Manchester United. . .2
IT took United eight months to knock the belief out of Norwich last season. This time they needed no more than the 25 minutes Ryan Giggs required to make his mark and get the champion's defence of their title away to a flying start.
United resumed where they had left off in May with all the confidence of a team lauded as the best in the country, while Norwich played like opponents who knew their place. That place was third last time - a position which, on this anaemic showing, they will do well to repeat.
A year ago, on opening day, the pride of East Anglia first hinted at their unheralded championship candidacy by coming back from a 2-0 deficit at Arsenal to win 4-2. That sort of spirit, and finishing power, was conspicuously absent yesterday, when United won with a gear to spare.
They had plenty in reserve literally, too, with Eric Cantona absent, injured, and internationals of the calibre of Brian McClair and Lee Sharpe confined to the bench.
It was a significant win. Early days these may be, but by the end Norwich looked as deflated as they were on 5 April, when United won 3-1 at Carrow Road to knock the Canaries off their perch at the top of the table, and set up their own historic triumph.
The popular perception is that the distractions of Europe will undermine them in the League, enabling anyone of half a dozen pretenders to dethrone them. A plausible theory it may be, but yesterday such talk sounded suspiciously like whistling in the dark.
They won comfortably and they won well, restricting Norwich to just two goal attempts, neither of which carried real conviction.
In the absence of Cantona, nursing a strain behind the knee, United promoted Bryan Robson to perform a central role in a midfield unlikely to be equalled in terms of competitive spirit. Afterwards Alex Ferguson said: 'Bryan was marvellous out there today, he is just so defiant. He's not going to give in or accept the fact that anyone could possibly take his place.'
Apart from the old warrior, steaming into tackles, they had Paul Ince and Roy Keane ferreting away with a vigour which kept Norwich permanently on the back foot.

[Recorded information]:
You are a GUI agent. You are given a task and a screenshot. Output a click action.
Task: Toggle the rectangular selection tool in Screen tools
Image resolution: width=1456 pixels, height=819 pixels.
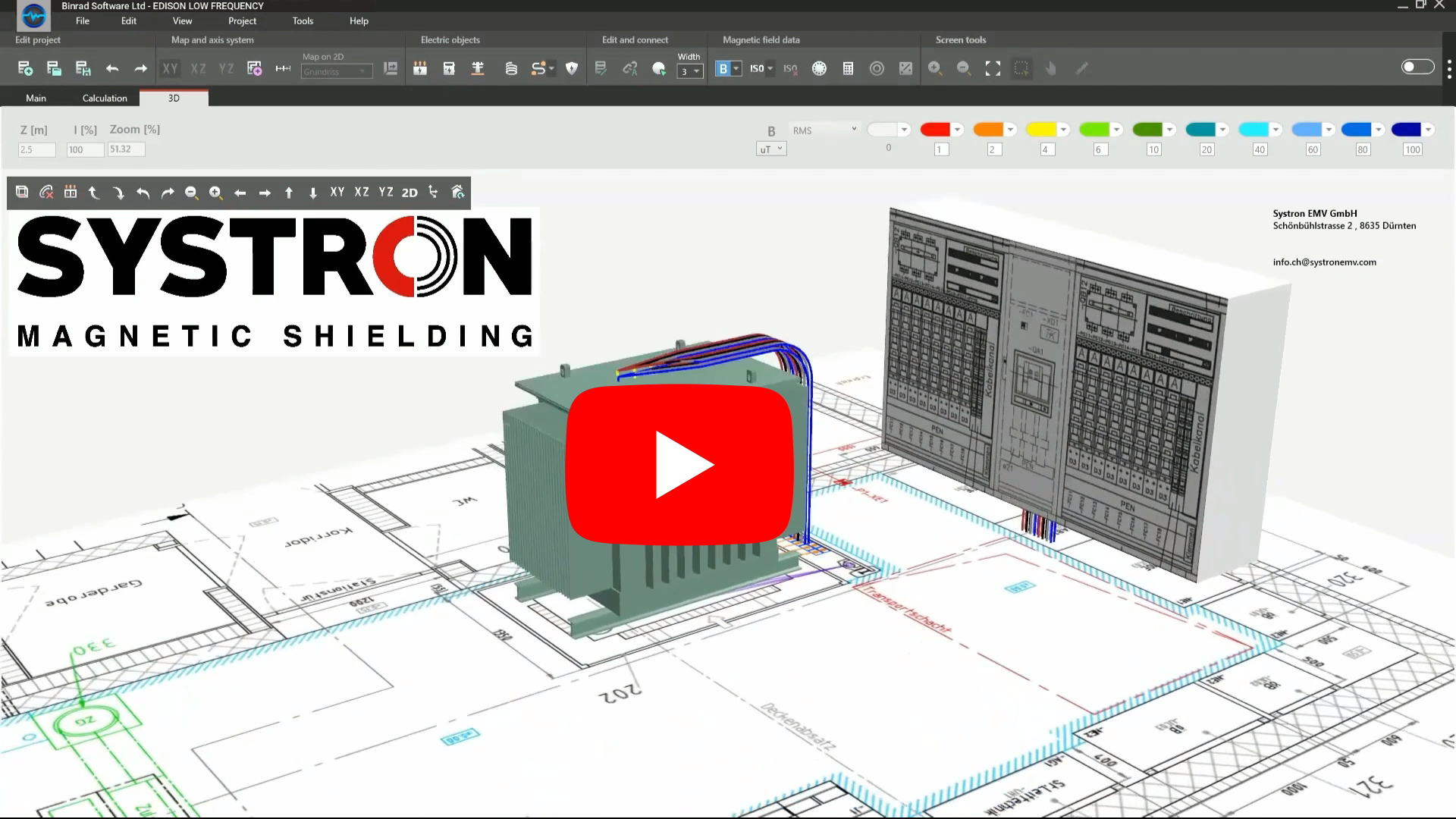[1021, 68]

[Set task]:
In the match report, what injury kept Eric Cantona out of the game?

[Reply to the exercise]:
A strain behind the knee.